EFSA has published today a scientific statement on animal cloning following the endorsement of its Scientific Committee. The Scientific Committee concurred that no new scientific information has recently become available that would require reconsideration of the conclusions and recommendations from the Authority’s previous work in this area.
The EFSA statement is based on a review of the most recent scientific research on animal clones and their offspring found in: peer-reviewed scientific literature published since its previous statement in 2009; information gathered during the recent call for data from European research centres and elsewhere; and further discussions with scientific experts on animal cloning.
Following a thorough review of the relevant scientific information, EFSA confirms its previous conclusions and recommendations that:
- mortality rates and the number of animals born with developmental abnormalities are higher in animal clones than in conventionally bred animals.
- in relation to food safety, there is no indication that differences exist for meat and milk of clones and their progeny compared with those from conventionally bred animals.
- there is still limited information available on cloning of species other than cattle and pigs, therefore at the moment risk assessment can be carried out only for these two species.
The current statement provides an update on the scientific developments on the cloning of farmed animals for food production with respect to food safety aspects as well as those relating to the health and welfare of animal clones and their offspring.
EFSA’s statement also provides information on the efficiency of cloning in comparison with natural breeding and assisted reproductive technologies.
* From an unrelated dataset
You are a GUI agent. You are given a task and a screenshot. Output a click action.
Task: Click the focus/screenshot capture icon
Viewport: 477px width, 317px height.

In animal cloning a genetic copy of an animal is produced by replacing the nucleus of an unfertilised egg cell with the nucleus of a body (somatic) cell from an animal to form an embryo. This technique is called somatic cell nuclear transfer (SCNT). The embryo is then transferred to a surrogate mother where it develops until birth. Reprogramming of the donor nucleus from the somatic cell -- the process that regulates the resetting of the somatic cell nucleus to an embryonic nucleus -- is considered the main source of adverse effects that may result in developmental abnormalities of animal clones.